[[ Records shown, beginning ]]

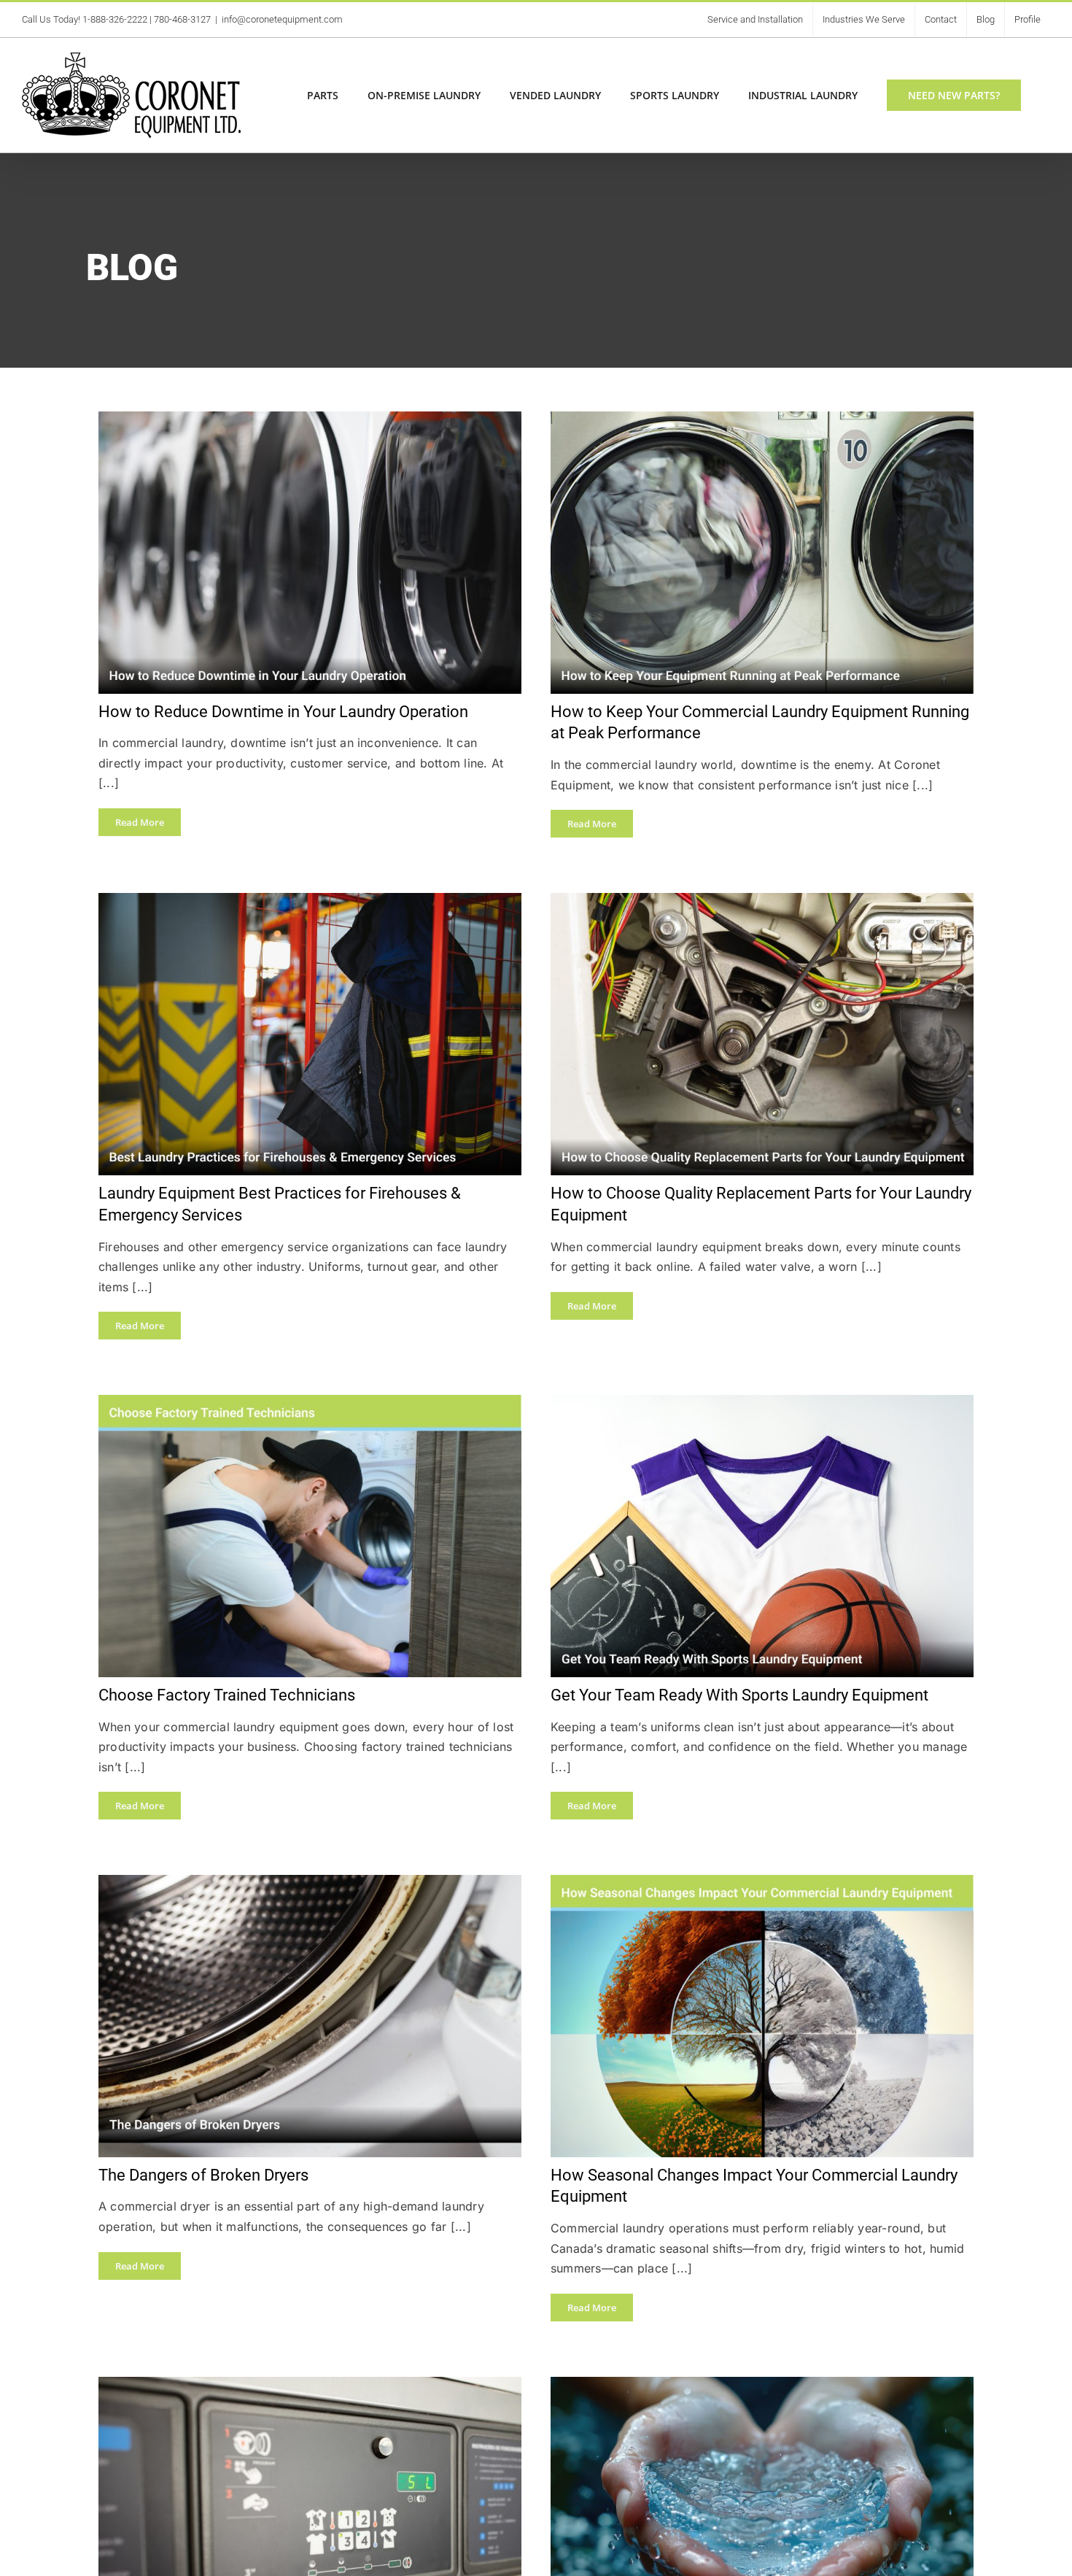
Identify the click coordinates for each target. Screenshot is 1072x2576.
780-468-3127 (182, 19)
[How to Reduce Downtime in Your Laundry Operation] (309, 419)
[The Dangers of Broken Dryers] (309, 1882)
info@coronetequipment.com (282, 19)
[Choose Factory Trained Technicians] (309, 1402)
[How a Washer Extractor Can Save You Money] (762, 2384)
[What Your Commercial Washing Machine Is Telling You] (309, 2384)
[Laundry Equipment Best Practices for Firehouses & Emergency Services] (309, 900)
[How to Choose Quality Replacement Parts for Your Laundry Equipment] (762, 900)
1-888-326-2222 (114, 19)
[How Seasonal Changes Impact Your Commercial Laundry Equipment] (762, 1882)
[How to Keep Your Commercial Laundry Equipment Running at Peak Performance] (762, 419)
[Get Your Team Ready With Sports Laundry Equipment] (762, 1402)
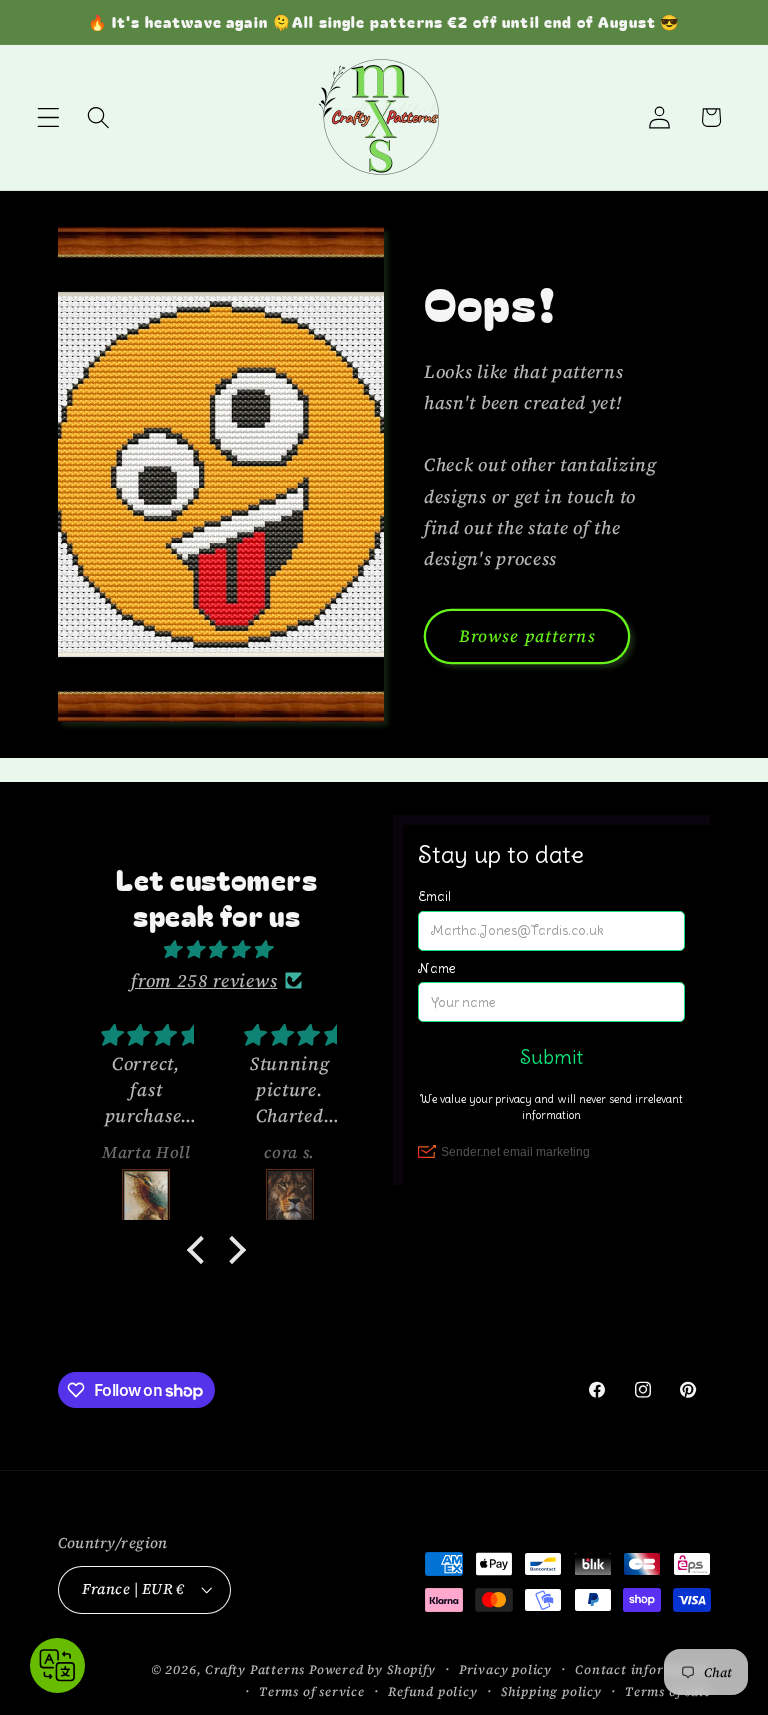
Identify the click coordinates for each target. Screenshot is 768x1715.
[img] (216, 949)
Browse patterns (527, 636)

[[ Records shown, end ]]
[[ Records shown, beginning ]]

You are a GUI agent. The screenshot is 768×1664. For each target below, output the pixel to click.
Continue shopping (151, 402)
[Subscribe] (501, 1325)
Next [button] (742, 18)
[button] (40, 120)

[[ Records shown, end ]]

**Exercise prompt:**
Wherever the word "each" appears in the records above, copy that line.

**Task response:**
Identify the click coordinates for each target. Screenshot is 1072x2576.
Identify the click coordinates for each target. Screenshot is 768x1715.
You are a GUI agent. The screenshot is 768×1664. For each target below, output the pixel to click.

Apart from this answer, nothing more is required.